Haleftiras: Those are the integrated development environments, like Forte for Java. Our Java components can be introduced into those environments, leveraging what the Java and the Web development community uses.
InfoWorld: Will there be a Web services standard for adding speech applications to a service?
Haleftiras: The standards that are evolving today represent a new programming model, and those standards that are evolving can be accommodated by the voice community today. We are already communicating with large Web services with SOAP [Simple Object Access Protocol].
InfoWorld: What do you see as the benefit of Web services?
Haleftiras: The idea is you can take application functionality from multiple places and string them together and build a virtual process that doesn’t exist in any one place. Now think about that Web service with voice communications built around it. This is where it is all-going — as you start building inter-enterprise Web services applications you wrap those Web services with a conversational voice interface.
InfoWorld: Companies are thinking now about their portal strategy and how they can add depth to portals by making them the integration point behind the UI for many applications. Where does magicTalk fit into that?

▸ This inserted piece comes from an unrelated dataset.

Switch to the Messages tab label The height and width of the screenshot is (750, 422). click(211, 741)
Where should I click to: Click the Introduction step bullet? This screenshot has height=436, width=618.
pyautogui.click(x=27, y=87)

Haleftiras: The portal companies ought to be talking to us. Sun and the voice channel should be an addition to those channels. I believe it is imminent. I can’t say more than that at this point. Voice should be strategic to any multi-channel addition, and that is what portals are all about. Now with the magicTalk platform it is easy to incorporate voice into an enterprise portal offering.
InfoWorld: Call centers and customer service in general are highly expensive undertakings. GM uses live agents to respond when a customer pushes the blue OnStar button, and it is rumored they are losing money big time on OnStar and looking for more ways to automate it. Where does General Magic fit in?
Haleftiras: I would love to talk to you about OnStar but I can’t. Contractually we host OnStar’s Virtual Advisor. We are precluded from talking about it. But the call center concept and reducing cost was the original value proposition for the IVR players. We can take that value proposition and make a quantum leap forward. If IVR offloaded some percentage of phone calls, we expect a significantly higher percentage of phone calls to be offloaded due to voice. The IVR players were able to handle fairly straightforward requests for information. Now with the ability to have more complex interactions we can offload those that previously required human interaction. For example, today if you want to do renewals and payments on accounts we turn the interaction into a transaction, when previously you had to get a human involved on this.
InfoWorld: So at the end of the day, is that the benefit of voice technology to the enterprise?
Haleftiras: The call center and automating a larger percentage of calls is the low-hanging fruit and is where everyone starts and is focused. But the bigger picture is about productivity and business process efficiencies, turning a 60-second process into an 8-second process with speed dial to access information. If you have a few hundred thousand employees and each employee has 10 interactions at 130 seconds per interaction per day, if you can save 100 seconds per call, per employee, per day [those are] pretty big numbers. The beauty for the enterprise is they can attack the call center in the near term, but the long term will be in other dimensions. [They can] get a short-term ROI and set themselves up for long-term ROI as they deploy more applications on the same platform.
InfoWorld: What keeps you up at night?
Haleftiras: Well, in addition to my technology duties I’ve taken over the enterprise sales team. I am in the trenches and looking at the customer’s face, and this is unique for a CTO. We are seeing a lot of activity, but the enterprise sales cycle is a good nine to 12 months plus. GM is 120 people, so the dynamics of all of that keep me up, but I’ve also learned that technology for the sake of technology doesn’t cut it.